At a recent forum on the school choice initiatives in Everett, a scenic, northern suburb of Seattle, parents, teachers, and others gathered in a high school cafeteria for a debate in which former Republican gubernatorial candidate Nona Brazier argued in favor of the school voucher plan, Ms. Spady defended the virtues of her charter school plan, and Democratic state senator and former gubernatorial candidate Nina Rinehart disputed the cases for both measures.
Cindy Stanley, a self-described “stay-at-home mom” from Bothell whose children attend Everett schools, arrived at the forum undecided. After listening to both sides, she said the school choice campaigns failed to make their case.
“There’s definitely room for improvement in the schools. But these initiatives are not the answer,” Ms. Stanley said in an interview a few days after the debate. Her biggest fear, she said, was that the plans “would bring more segregation to public schools.”
Corrine Bonkowski, a preschool teacher and mother of three, also attended the forum. She said she’s against the proposals because she wants “someone to be accountable to oversee schools. Not just parents.”
Overall, Ms. Bonkowski said, she’s been happy with her children’s schools, which she said “have made some positive changes over the last few years.” And she said that the parental involvement that both plans exalted was already taking place in her district.
“What [the initiatives] are proposing is a lot of what I see in the schools every day.”
Others have been in favor of the proposals from the get-go. John Burkholder, a former teacher and father of three, left teaching to manage his brother’s dental practice and pursue entrepreneurial ventures.
Mr.
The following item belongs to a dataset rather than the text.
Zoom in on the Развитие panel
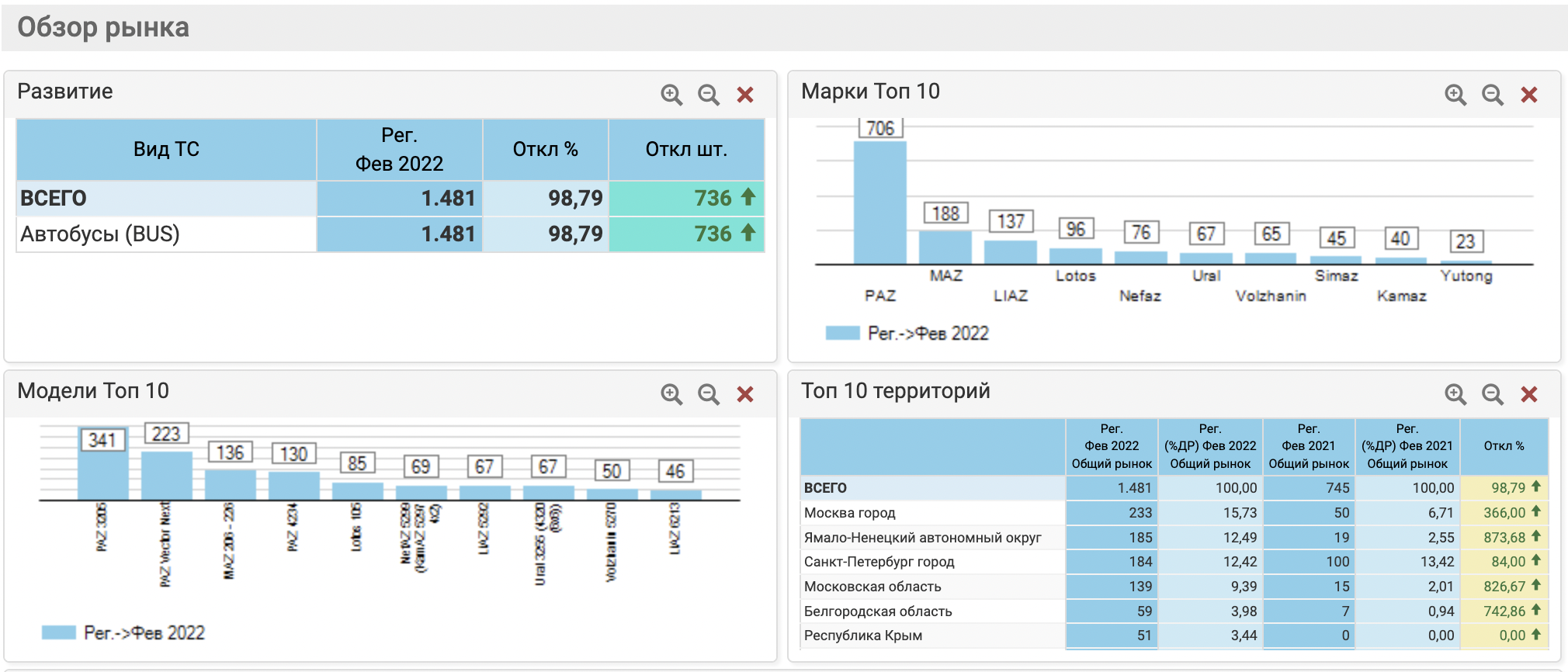This screenshot has width=1568, height=672. (x=671, y=95)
Burkholder said he supports school vouchers and charter schools because they give teachers and parents freedom from a “top-heavy administration.”
“I was tired of all the nonsense,” he said, explaining his departure from teaching after 12 years. “I saw the government creep in at every turn. Administrators--people out of the classroom making up to six figures a year--put up more roadblocks than they help. Every year it was something different according to the administrative protocol of the moment.”
Reasonable Choices
Richard Arends, the visiting chairman of the school of education at Seattle University, said choice initiatives aren’t necessarily a referendum on the quality of public schools, but rather are an effort to provide parents with “another set of choices” in an era of mass consumerism.
“In a society, we’re allowed choices in every other arena--higher education, medical care--it seems unreasonable to many parents that they can’t choose the most fitting school for their children,” Mr. Arends said.
Although voucher advocates have been visible on the national scene for more than a decade, voucher programs have been implemented in only Milwaukee and Cleveland, two cities where mostly conservative state lawmakers and disenchanted inner city leaders came up with relatively small-scale plans to give low-income students public aid to enroll in private schools.
No statewide voucher programs are in place anywhere in the nation. Critics of Mr. Taber’s voucher plan say his program would push Washington state into unknown territory, at a time when they say public schools in the state are improving and students are performing well.